### [RECORDS FOR THE TASK]
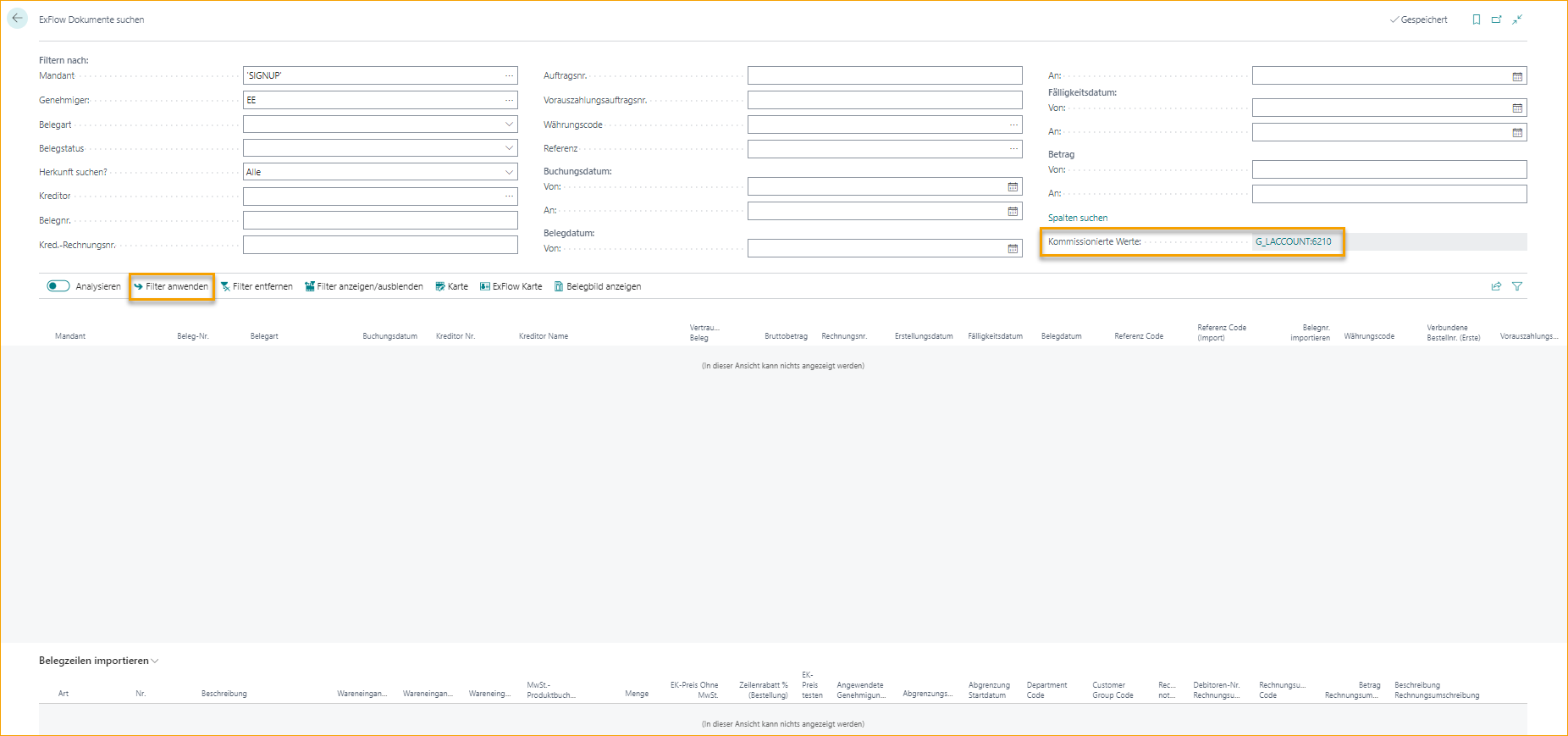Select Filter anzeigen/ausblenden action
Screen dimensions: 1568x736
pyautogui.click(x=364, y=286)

==

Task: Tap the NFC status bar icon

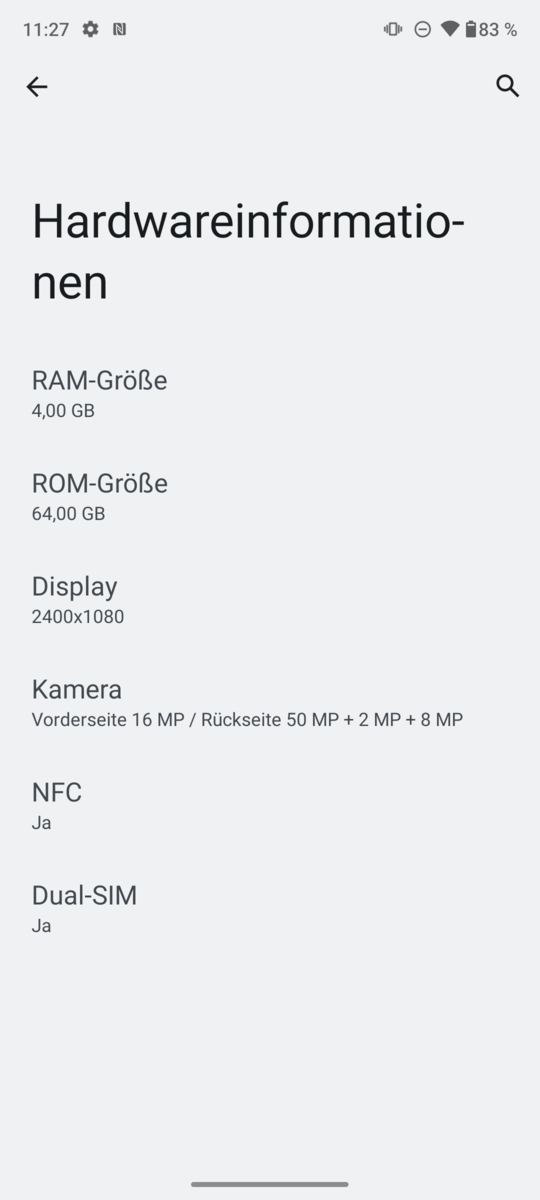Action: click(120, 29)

--

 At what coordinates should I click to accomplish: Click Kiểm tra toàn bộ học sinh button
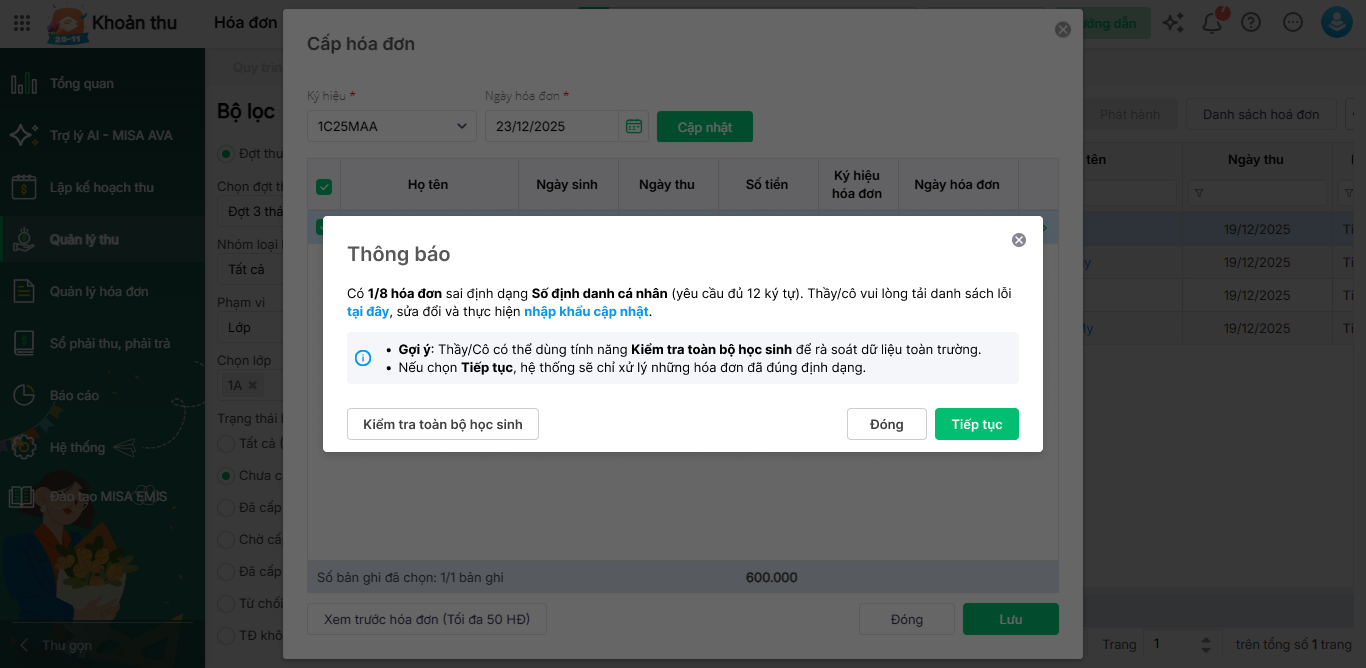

### [AIM]
Copy the listing lines from the one containing "Select Filter anzeigen/ausblenden action" through the one containing "pyautogui.click(x=364, y=286)", with both of those lines included. Leave the pictures out of your copy.

### [SOLUTION TO THE EXERCISE]
Select Filter anzeigen/ausblenden action
Screen dimensions: 1568x736
pyautogui.click(x=364, y=286)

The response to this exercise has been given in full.